A captain onboard, Douglas Cordiner, was so upset at not being named the co-pilot that he later stood on the deck of a ship in New Zealand and “threw his library of Antarctica into the water,” Commander Shinn said in his oral history interview.
The R4D, nicknamed Que Sera Sera — Whatever Will Be Will Be — after a popular song, had its landing gear outfitted with skis and was accompanied by a circling Air Force C-124 Globemaster cargo aircraft. Maurice Cutler, then an 18-year-old United Press correspondent from Australia who joined other reporters on the cargo plane, which had wheels but no skis, said in an interview that pallets of survival gear were to be airdropped if Commander Shinn’s plane could not lift off from the pole.
The landing, photographed from above by Mr. Cutler, was not exceptionally rough. Commander Shinn set his plane down at 8:34 p.m. during continuous sunlight across windblown ridges on a desolate ice sheet nearly 10,000 feet above sea level. The temperature was minus 58 degrees Fahrenheit.
Admiral Dufek planted an American flag, and Commander Shinn kept the engines running as the plane remained on the ground for 49 minutes. By then, the skis had become stuck to the ice.

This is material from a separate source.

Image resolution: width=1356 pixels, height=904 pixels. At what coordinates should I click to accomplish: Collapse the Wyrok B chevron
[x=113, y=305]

In the thin air on the ice cap, the propeller-driven plane, weighing 28,000 pounds, did not budge with its engines at full power. “We just sat on the ice like an old mud hen,” Commander Shinn told the National Naval Aviation Museum.
To gain thrust, Commander Shinn made a jet-assisted takeoff, firing a series of small rockets housed in canisters attached to the fuselage. After all 15 rockets had been fired, the plane lifted off. “Barely,” he said in a radio interview a day or so after the flight.
Tom Henderson, who directed the 2019 documentary “Ice Eagles,” about aviation in Antarctica, said in a recent interview that Commander Shinn had told him he had lifted off at 58 miles an hour, two below the plane’s minimum designated takeoff speed.
Later, an engine oil pressure light came on, Mr. Henderson said, and Commander Shinn promptly unscrewed the bulb, telling his co-pilot that he’d rather not have Admiral Dufek “see that and get excited.”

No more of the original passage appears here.